Work request - Would you copy all lines in the data that contain the word "computer"?

Records for the exercise -

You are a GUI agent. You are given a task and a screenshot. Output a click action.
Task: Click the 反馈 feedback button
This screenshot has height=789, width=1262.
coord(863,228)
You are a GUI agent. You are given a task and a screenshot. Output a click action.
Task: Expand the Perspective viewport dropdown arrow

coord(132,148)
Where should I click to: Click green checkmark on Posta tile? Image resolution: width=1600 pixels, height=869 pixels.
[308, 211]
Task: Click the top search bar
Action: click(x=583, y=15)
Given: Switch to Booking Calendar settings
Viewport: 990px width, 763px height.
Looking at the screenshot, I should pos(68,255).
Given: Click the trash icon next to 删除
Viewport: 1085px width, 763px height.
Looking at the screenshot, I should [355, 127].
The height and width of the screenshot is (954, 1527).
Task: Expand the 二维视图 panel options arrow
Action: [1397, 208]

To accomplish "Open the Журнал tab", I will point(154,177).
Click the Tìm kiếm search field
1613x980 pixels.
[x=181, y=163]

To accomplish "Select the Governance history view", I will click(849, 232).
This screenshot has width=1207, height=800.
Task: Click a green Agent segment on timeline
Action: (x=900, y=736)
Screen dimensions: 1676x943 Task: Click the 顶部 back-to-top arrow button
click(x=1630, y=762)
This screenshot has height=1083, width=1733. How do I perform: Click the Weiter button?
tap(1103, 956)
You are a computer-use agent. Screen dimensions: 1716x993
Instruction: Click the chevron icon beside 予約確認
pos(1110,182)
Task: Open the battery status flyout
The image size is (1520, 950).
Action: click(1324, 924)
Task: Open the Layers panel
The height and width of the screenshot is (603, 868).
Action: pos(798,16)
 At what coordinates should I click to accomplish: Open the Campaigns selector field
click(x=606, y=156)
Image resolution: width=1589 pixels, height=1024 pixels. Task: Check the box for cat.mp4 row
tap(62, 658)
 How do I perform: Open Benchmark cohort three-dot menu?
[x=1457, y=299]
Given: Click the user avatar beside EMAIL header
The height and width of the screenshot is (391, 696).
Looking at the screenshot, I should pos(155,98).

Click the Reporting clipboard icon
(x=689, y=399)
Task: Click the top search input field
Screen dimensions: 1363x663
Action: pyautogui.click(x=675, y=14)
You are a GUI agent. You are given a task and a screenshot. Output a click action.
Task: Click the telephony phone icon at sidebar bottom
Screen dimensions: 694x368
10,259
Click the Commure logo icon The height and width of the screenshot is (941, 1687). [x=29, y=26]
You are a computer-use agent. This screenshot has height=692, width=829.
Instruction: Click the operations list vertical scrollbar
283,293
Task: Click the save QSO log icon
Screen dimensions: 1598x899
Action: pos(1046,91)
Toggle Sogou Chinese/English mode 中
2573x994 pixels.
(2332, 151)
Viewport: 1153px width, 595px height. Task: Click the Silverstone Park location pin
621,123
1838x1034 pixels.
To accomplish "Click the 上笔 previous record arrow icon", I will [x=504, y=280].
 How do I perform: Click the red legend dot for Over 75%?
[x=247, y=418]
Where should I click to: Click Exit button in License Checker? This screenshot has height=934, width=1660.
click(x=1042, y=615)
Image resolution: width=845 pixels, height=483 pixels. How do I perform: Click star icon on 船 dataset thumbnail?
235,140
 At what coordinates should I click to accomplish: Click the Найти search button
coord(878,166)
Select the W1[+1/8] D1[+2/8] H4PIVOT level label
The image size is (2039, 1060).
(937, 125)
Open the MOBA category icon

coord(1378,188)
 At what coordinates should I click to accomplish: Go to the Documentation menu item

Solved problem -
You are a computer-use agent. Screen dimensions: 1716x993
You are a computer-use agent. This screenshot has height=692, width=829.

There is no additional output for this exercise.